A smartphone is, in no particular order, a GPS navigator, a calculator, a day planner, a calendar, a clock, a stereo, a storage unit, a tablet, a dictionary, a book, a video camera, a still camera, a library, an Internet connection, a thermometer, a device for emailing, texting, banking and playing games. And, oh yeah, it’s a phone!

Don’t get me wrong, I think this modern technology, which affords me the opportunity to balance my checkbook while listening to Aretha Franklin on the bus, is very groovy. I can dig it.

But at what cost? When an elderly lady drops her bus pass, and the young man beside her doesn’t pick it up, well, we have a problem. Is chivalry dead? Was this gentleman so wrapped up in playing “Dirty Birds” or “Candy Smash” or browsing the old “Interweb” that he simply didn’t notice? Probably.

Lucky I was paying attention. I assisted the woman by picking up her pass, promptly throwing out my back!

Everywhere you look, across all walks of life, young and old, rich and poor, male and female, everyone seems to have a smartphone. If it isn’t in their hands or on the side of their heads, its connected to their ears by wires.

If you are a volunteer fireman, an on-call doctor, a reporter, or even a parent, by all means keep your telephone on, but in vibrate mode. Or, better yet, get a pager and find a phone booth to return that important call and … Oops, wrong century!

Where are smartphones ringing? On trains, buses and airplanes, in the bathroom, in the check-out line at the grocery store, in the halls of schools and colleges, in bedrooms, in moving cars, in parks, museums, hospitals, churches and movie theaters; in moving cars, at sporting events, weddings and funerals; and in the workplace. They are even smuggled into jails and prisons. No place is sacred.

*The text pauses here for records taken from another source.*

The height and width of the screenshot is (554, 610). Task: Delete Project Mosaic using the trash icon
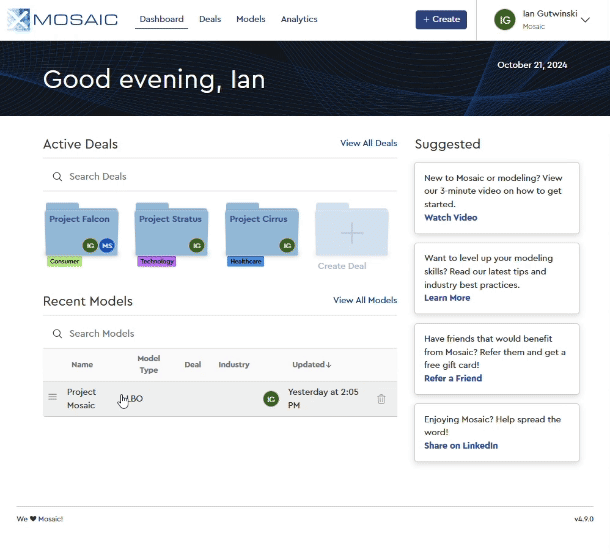pos(381,399)
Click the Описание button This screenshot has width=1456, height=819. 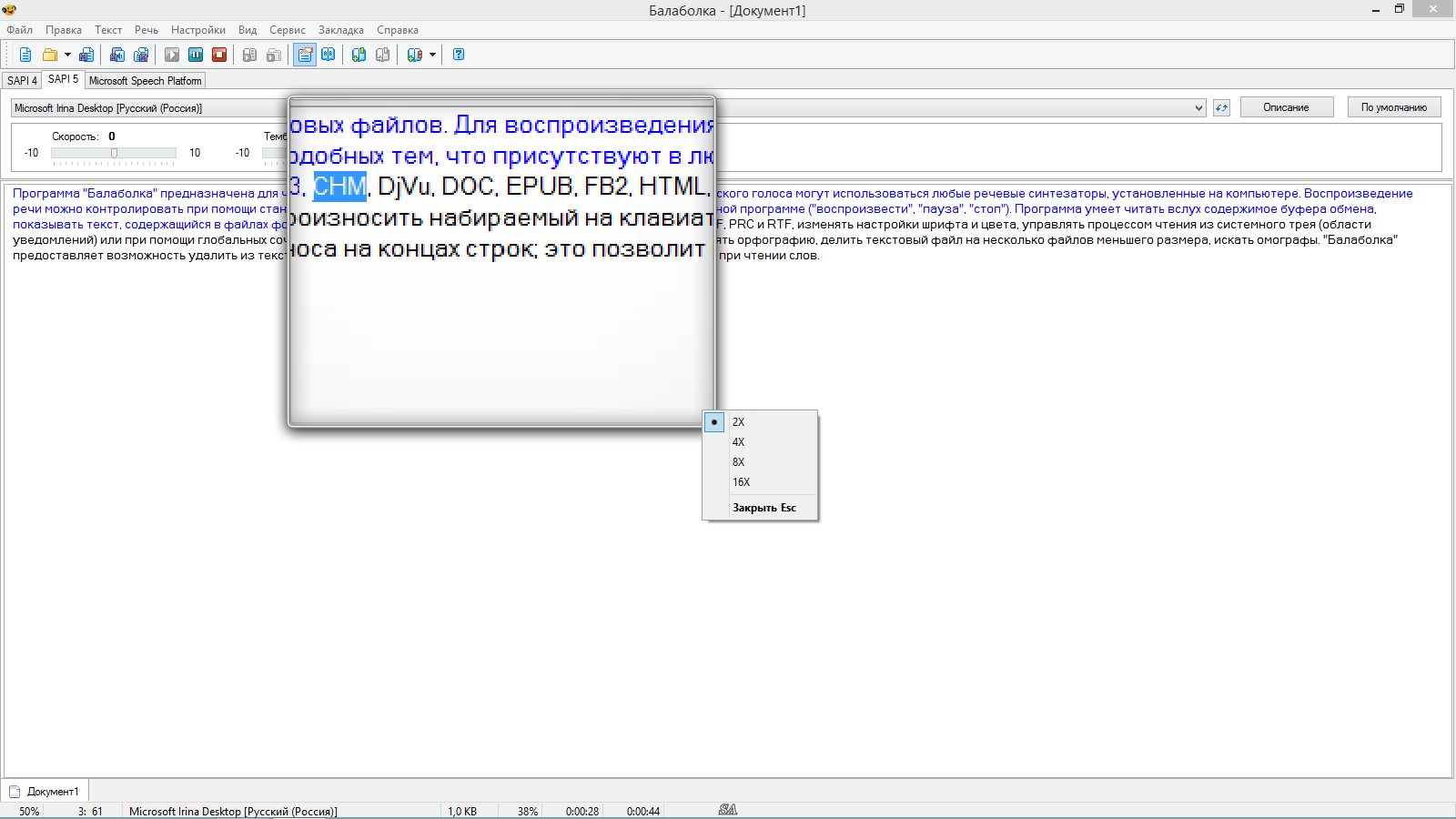click(x=1286, y=107)
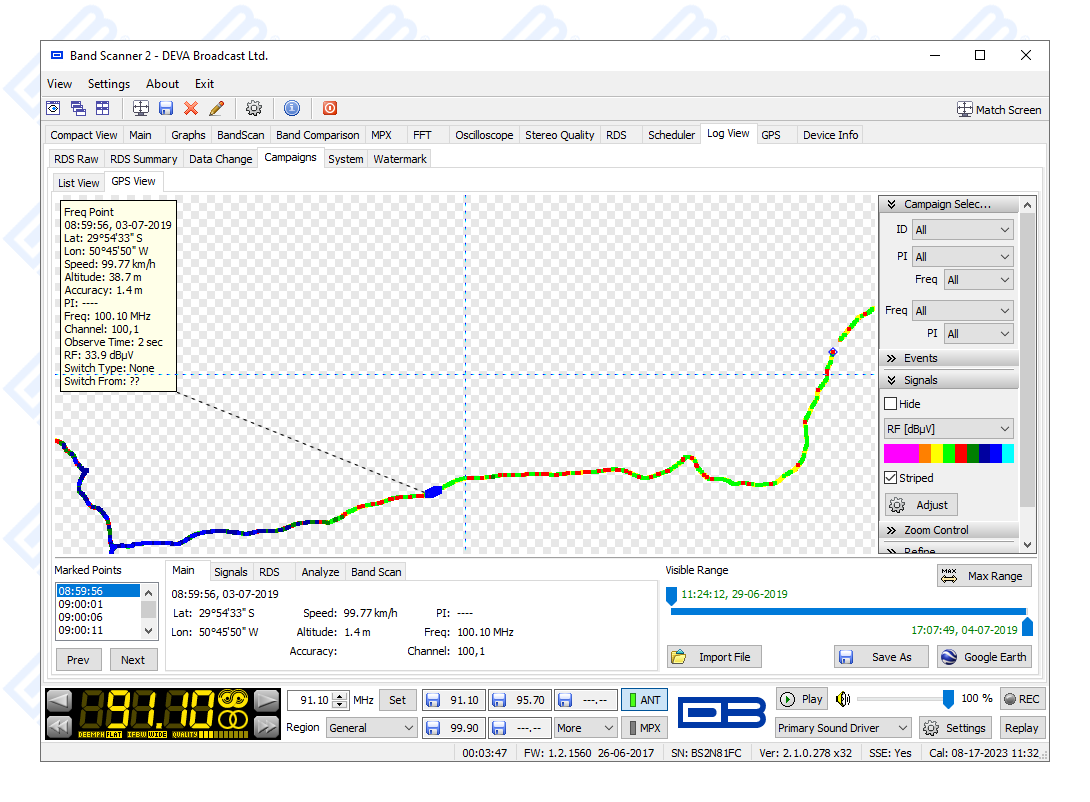Toggle the ANT input button

[644, 700]
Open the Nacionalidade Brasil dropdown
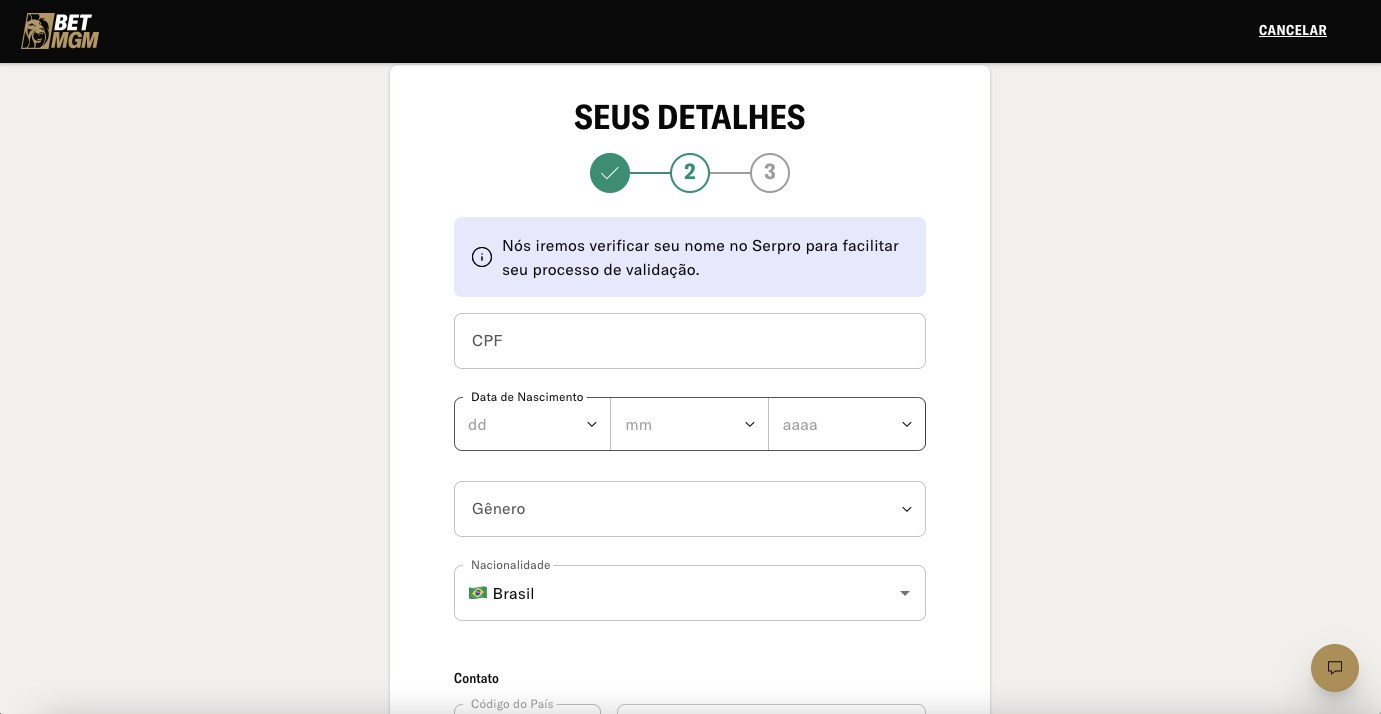 click(x=690, y=593)
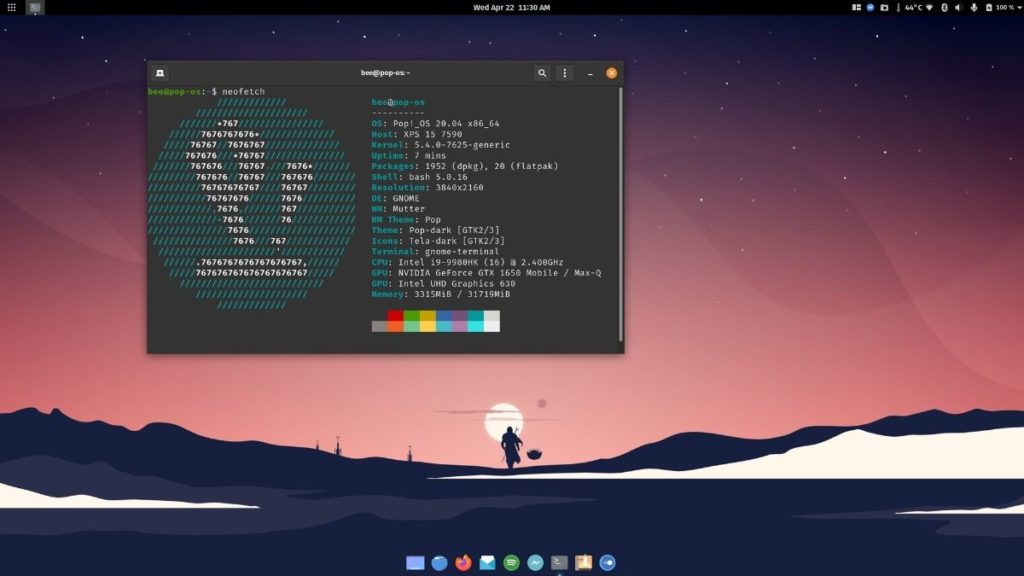The image size is (1024, 576).
Task: Open the workspaces indicator in the top bar
Action: pyautogui.click(x=855, y=8)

Business major Spencer Ahpeatone, 20, left to right, fine arts major Coride Arrington, 22, and network engineering major Joshua Dellacroce, 20, use their hand-held devices. (Photo by Don Dixon)
Business major Spencer Ahpeatone, 20, left to right, fine arts major Coride Arrington, 22, and network engineering major Joshua Dellacroce, 20, use their hand-held devices. (Photo by Don Dixon)

You see people talking on the phone or texting while walking down the street, and they run right into things, such as other people or street signs. Or they fall into holes or trip over curbs.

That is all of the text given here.